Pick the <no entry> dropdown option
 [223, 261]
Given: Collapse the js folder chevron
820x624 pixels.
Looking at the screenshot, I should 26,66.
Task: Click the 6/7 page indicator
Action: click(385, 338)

*-*-*

◆ WHAT THE TASK REQUIRES: Write out all of the records above, word for word.

◆ EXERCISE OUTPUT:
Pick the <no entry> dropdown option
 [223, 261]
Given: Collapse the js folder chevron
820x624 pixels.
Looking at the screenshot, I should 26,66.
Task: Click the 6/7 page indicator
Action: click(385, 338)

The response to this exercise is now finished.